На танцевальной площадке перед банкетным залом теперь творилось
невероятное, публика, действительно дошедшая до кондиции, с остервенением
бросалась в пляс. Высокие двери зала, где гулял хан Акмаль, то и дело
открывались и закрывались, но Татьяна из-за плотной стены танцующих вокруг
людей не смогла увидеть на этот раз никого и потеряла интерес к танцам. Как
только она вернулась на место, ее словно обожгло -- вспомнила разговор,
услышанный за столом: "Обязательно приезжайте сегодня ночью, Талиб сказал,
что ваши подозрения в отношении Японца оправдались..." За окном стояли
густые летние сумерки, и она поняла, что такую информацию до утра
откладывать не следует -- нужно срочно связаться с прокурором Камаловым.
Она тут же встала и смущенно сказала Газанфару:
-- Мне нужно выйти на минутку...
-- Куда? -- вдруг слишком строго спросил Рустамов.
Татьяна нашла в себе силы кокетливо улыбнуться и капризно ответить:
-- Я сегодня выпила столько шампанского...
Газанфар наконец-то понял и, рассмеявшись, махнул рукой -- мол, иди.
Уходя с работы, Таня позвонила домой, чтобы предупредить мать, что
сегодня задержится, но той не оказалось дома, и она собиралась сделать это
из ресторана. Поэтому, когда поднималась с Газанфаром на второй этаж,
высматривала телефон-автомат, но так и не обнаружила его.
Нынче содержание телефонного аппарата обходится дорого, и большинство
заведений избавляется от лишних затрат, но в таком престижном ресторане, как
"Лидо", телефон должен был быть обязательно.
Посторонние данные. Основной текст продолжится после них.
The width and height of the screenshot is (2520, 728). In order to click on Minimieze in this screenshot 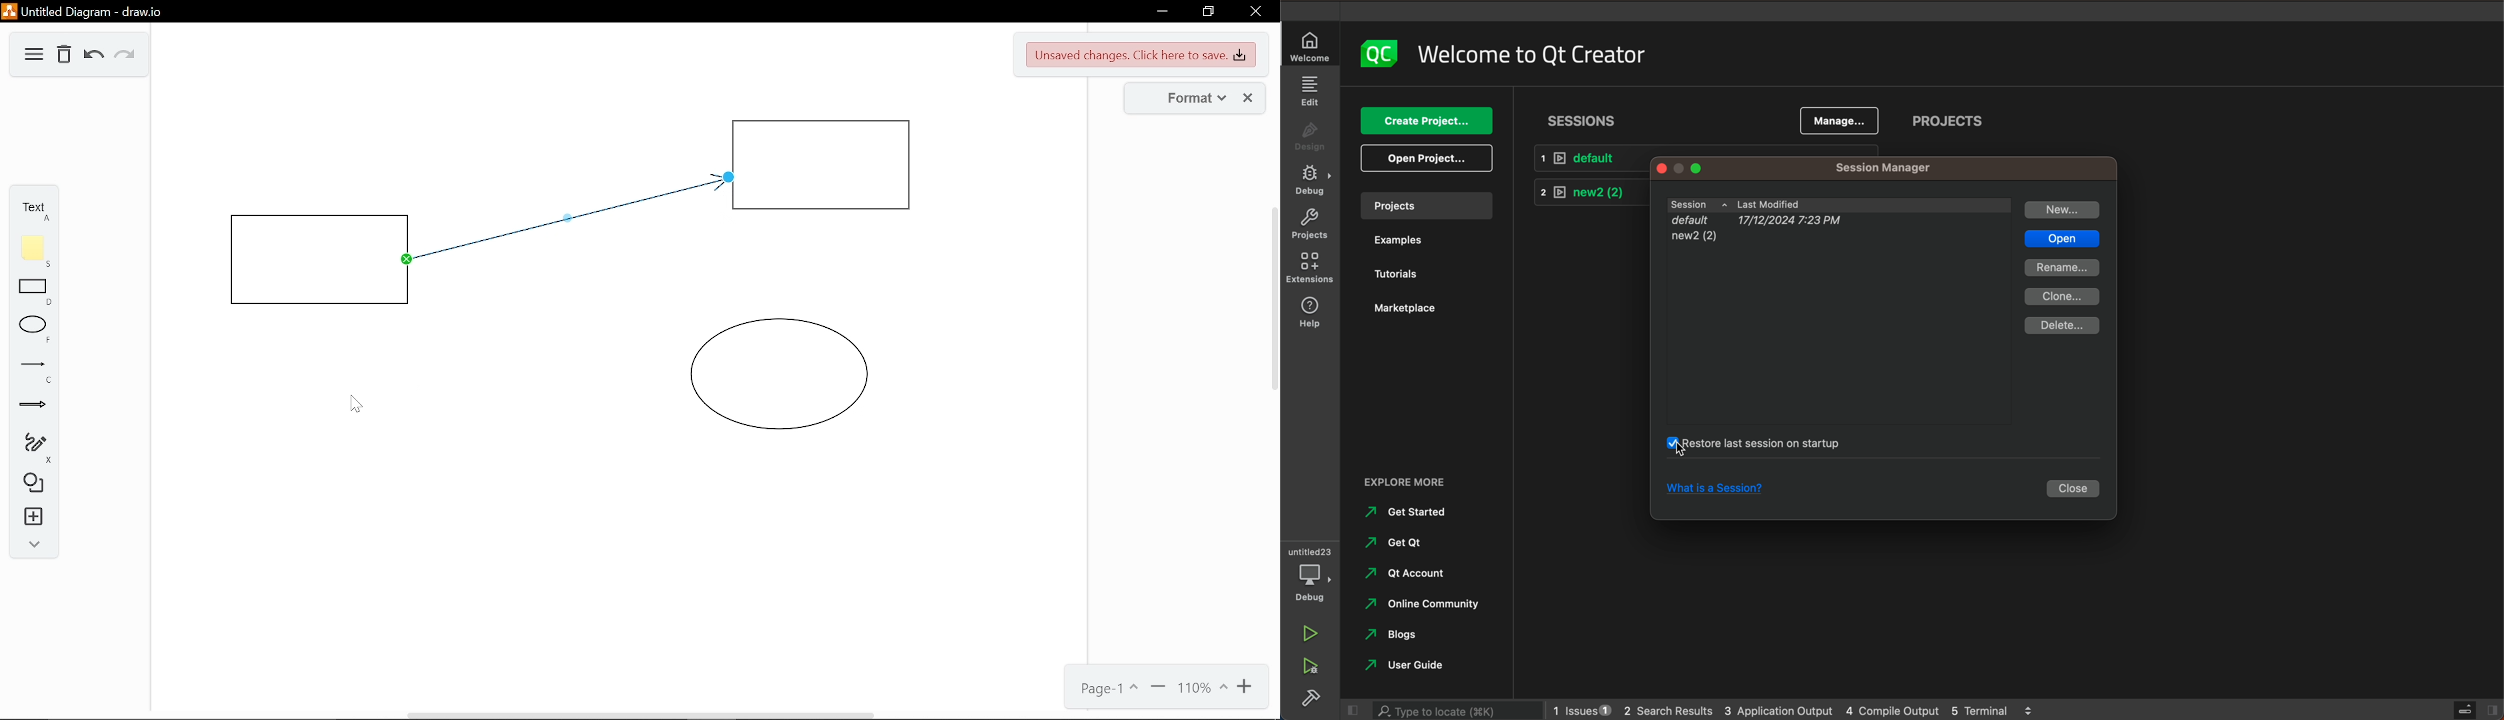, I will do `click(1161, 12)`.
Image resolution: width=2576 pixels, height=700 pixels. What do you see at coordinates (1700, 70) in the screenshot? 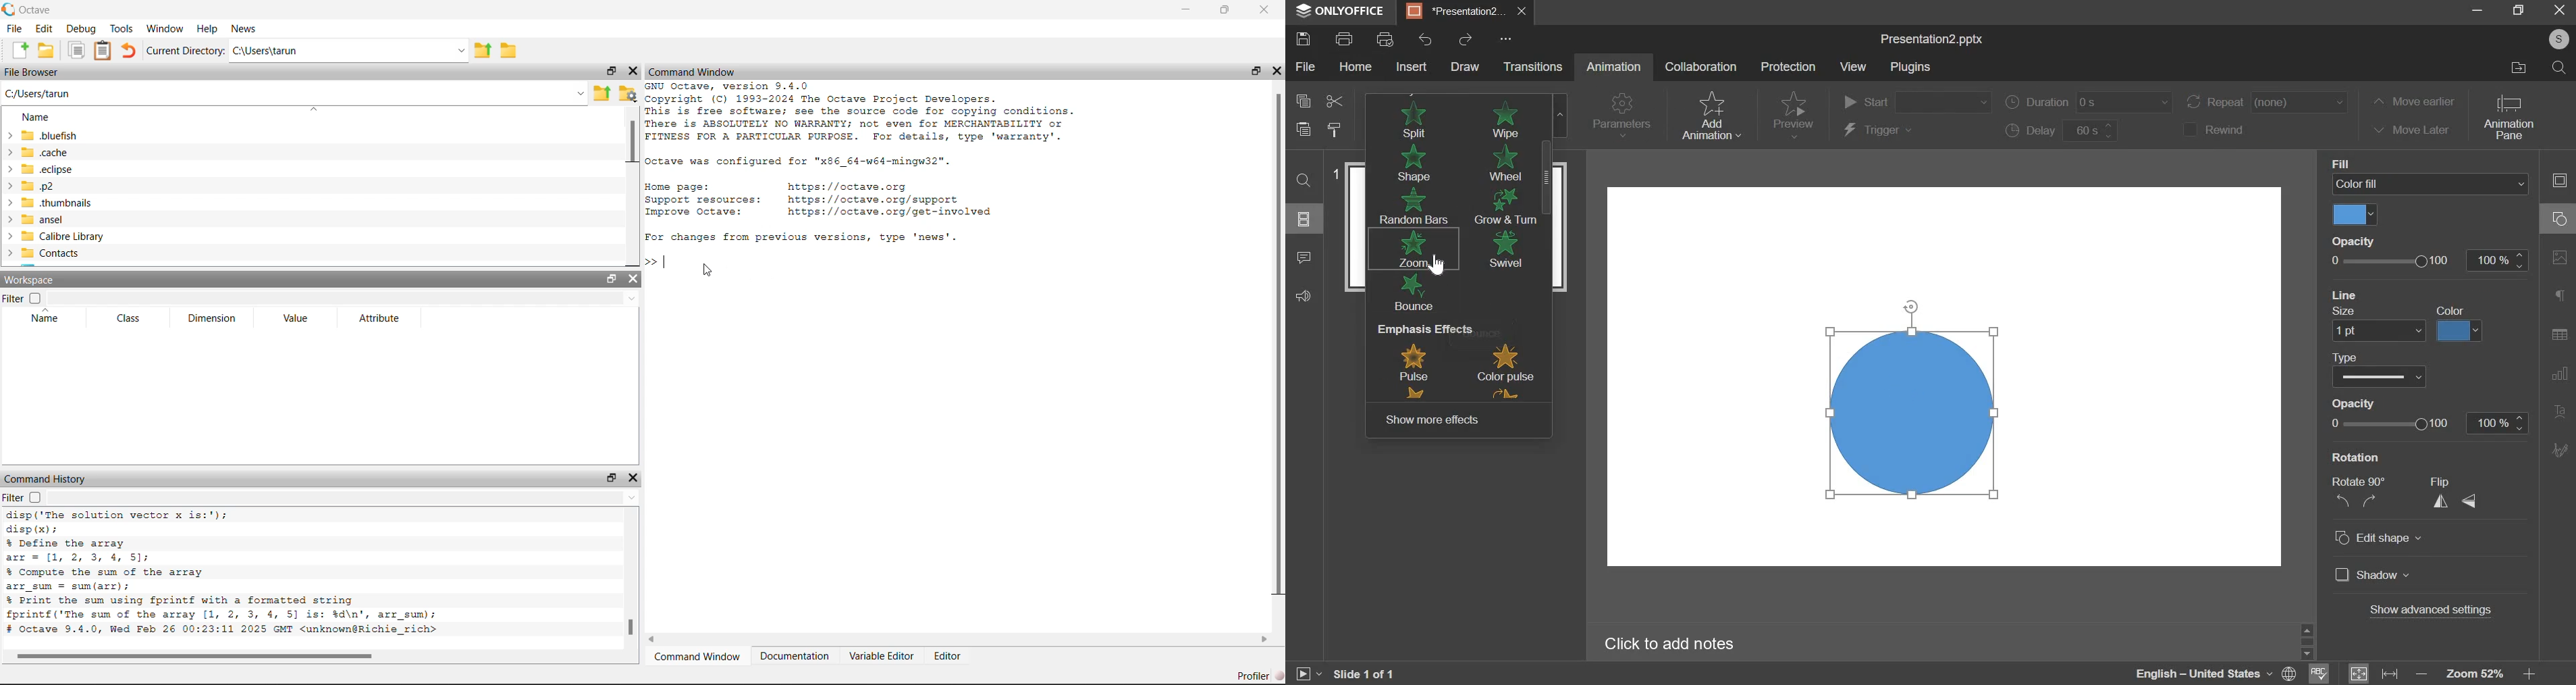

Встретив в безлюдном холле официанта с подносом, уставленным
коктейлями, поднимавшегося из бара первого этажа, она спросила:
-- Где у вас тут телефон?
На что тот, подтверждая ее мысли, словоохотливо пояснил:
-- Раньше два автомата стояли внизу, и два тут, в холле, но теперь
осталась одна кабина, о ней знают лишь завсегдатаи. Пройдите в конец холла,
сразу за колоннами приемная директрисы, в трех метрах от ее двери в стену
встроена кабина такого же цвета мореного дуба, что и обшивка вокруг, оттого
и незаметная.
Поблагодарив любезного официанта, она направилась в сторону приемной,
ей казалось, что в безмолвном холле на вощеном паркете ее каблучки цокали
слишком громко.
В приемной как раз находился Сенатор, он звонил со служебного телефона
домой, предупреждал, чтобы не ждали к ужину и что сегодня вообще приедет
поздно. Для него было ясно, что хитрый Талиб затеял официальную разборку
вместе с "авторитетами", чтобы "законно" приговорить к смерти Шубарина, а
такие дела скоро не решаются. Он уже собирался закрыть кабинет и вернуться в
банкетный зал, как вдруг услышал в тишине холла дробное цоканье каблучков,
кто-то явно спешил. Он подумал, что это Наргиз приехала, и выглянул за
дверь. Из-за колонны он увидел девушку Газанфара, которая с тревогой в лице
решительно направлялась в его сторону, но он понял, что она торопилась к
телефону. Рустамова поблизости не было.
Как всегда, профессиональное любопытство взяло верх -- кому звонит,
зачем звонит? И он, тихо прикрыв дверь, прошел в конец просторной приемной,
где в закутке, за платяным шкафом, за обшивкой перегородки висели телефонные
провода из кабины. Отсюда легко прослушивались разговоры,-- задумал этот
трюк любвеобильный сердцеед, главный администратор ресторана Икрам
Махмудович, подслушивавший своих любовниц. Девушка, с которой он любезно пил
шампанское всего полчаса назад, быстро набрала номер, и мужской голос на
другом конце провода по-служебному, четко ответил:
-- Слушаю вас.
-- Это Татьяна Шилова из отдела по борьбе с организованной,
преступностью, пожалуйста, соедините с Хуршидом Азизовичем,-- попросила она
взволнованно.
-- Не могу. У него генерал Саматов из КГБ,-- ответил помощник
прокурора.
-- Все равно доложите, дело не терпит отлагательств, передайте, что это
касается Японца. Завтра может быть поздно.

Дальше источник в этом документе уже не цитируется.